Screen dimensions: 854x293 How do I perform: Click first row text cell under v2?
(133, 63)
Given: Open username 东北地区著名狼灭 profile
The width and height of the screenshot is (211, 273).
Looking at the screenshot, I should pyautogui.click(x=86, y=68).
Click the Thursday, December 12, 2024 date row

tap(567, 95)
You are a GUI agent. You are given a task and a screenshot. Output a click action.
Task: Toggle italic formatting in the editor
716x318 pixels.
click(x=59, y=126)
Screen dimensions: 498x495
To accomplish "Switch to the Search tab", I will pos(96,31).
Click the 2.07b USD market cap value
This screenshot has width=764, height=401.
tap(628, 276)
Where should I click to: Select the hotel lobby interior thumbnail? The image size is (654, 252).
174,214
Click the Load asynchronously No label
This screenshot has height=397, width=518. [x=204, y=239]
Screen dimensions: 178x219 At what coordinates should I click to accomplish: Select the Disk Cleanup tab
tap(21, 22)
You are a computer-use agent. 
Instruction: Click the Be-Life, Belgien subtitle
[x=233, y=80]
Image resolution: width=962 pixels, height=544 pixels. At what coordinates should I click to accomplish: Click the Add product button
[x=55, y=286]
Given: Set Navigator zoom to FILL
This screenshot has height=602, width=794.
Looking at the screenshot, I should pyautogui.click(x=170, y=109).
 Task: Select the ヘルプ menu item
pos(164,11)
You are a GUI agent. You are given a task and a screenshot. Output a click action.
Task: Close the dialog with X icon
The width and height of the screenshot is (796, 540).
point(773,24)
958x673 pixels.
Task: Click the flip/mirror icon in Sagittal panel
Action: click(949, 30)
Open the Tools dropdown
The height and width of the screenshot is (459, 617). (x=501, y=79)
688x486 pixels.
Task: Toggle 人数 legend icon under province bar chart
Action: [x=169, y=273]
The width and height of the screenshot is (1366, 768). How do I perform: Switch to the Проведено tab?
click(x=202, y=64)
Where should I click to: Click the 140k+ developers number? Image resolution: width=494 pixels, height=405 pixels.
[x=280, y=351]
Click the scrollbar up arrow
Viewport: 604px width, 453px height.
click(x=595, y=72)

— EXERCISE INSTRUCTIONS —
Beginning with the first line and ending with the last, copy the material above exactly.

— PROBLEM SOLUTION —
Screen dimensions: 854x293 How do I perform: Click first row text cell under v2?
(133, 63)
Given: Open username 东北地区著名狼灭 profile
The width and height of the screenshot is (211, 273).
Looking at the screenshot, I should pyautogui.click(x=86, y=68).
Click the Thursday, December 12, 2024 date row

tap(567, 95)
You are a GUI agent. You are given a task and a screenshot. Output a click action.
Task: Toggle italic formatting in the editor
716x318 pixels.
click(x=59, y=126)
Screen dimensions: 498x495
To accomplish "Switch to the Search tab", I will pos(96,31).
Click the 2.07b USD market cap value
This screenshot has width=764, height=401.
tap(628, 276)
Where should I click to: Select the hotel lobby interior thumbnail? The image size is (654, 252).
174,214
Click the Load asynchronously No label
This screenshot has height=397, width=518. [x=204, y=239]
Screen dimensions: 178x219 At what coordinates should I click to accomplish: Select the Disk Cleanup tab
tap(21, 22)
You are a computer-use agent. 
Instruction: Click the Be-Life, Belgien subtitle
[x=233, y=80]
Image resolution: width=962 pixels, height=544 pixels. At what coordinates should I click to accomplish: Click the Add product button
[x=55, y=286]
Given: Set Navigator zoom to FILL
This screenshot has height=602, width=794.
Looking at the screenshot, I should pyautogui.click(x=170, y=109).
 Task: Select the ヘルプ menu item
pos(164,11)
You are a GUI agent. You are given a task and a screenshot. Output a click action.
Task: Close the dialog with X icon
The width and height of the screenshot is (796, 540).
point(773,24)
958x673 pixels.
Task: Click the flip/mirror icon in Sagittal panel
Action: click(949, 30)
Open the Tools dropdown
The height and width of the screenshot is (459, 617). (x=501, y=79)
688x486 pixels.
Task: Toggle 人数 legend icon under province bar chart
Action: [x=169, y=273]
The width and height of the screenshot is (1366, 768). How do I perform: Switch to the Проведено tab?
click(x=202, y=64)
Where should I click to: Click the 140k+ developers number? Image resolution: width=494 pixels, height=405 pixels.
[x=280, y=351]
Click the scrollbar up arrow
Viewport: 604px width, 453px height.
click(x=595, y=72)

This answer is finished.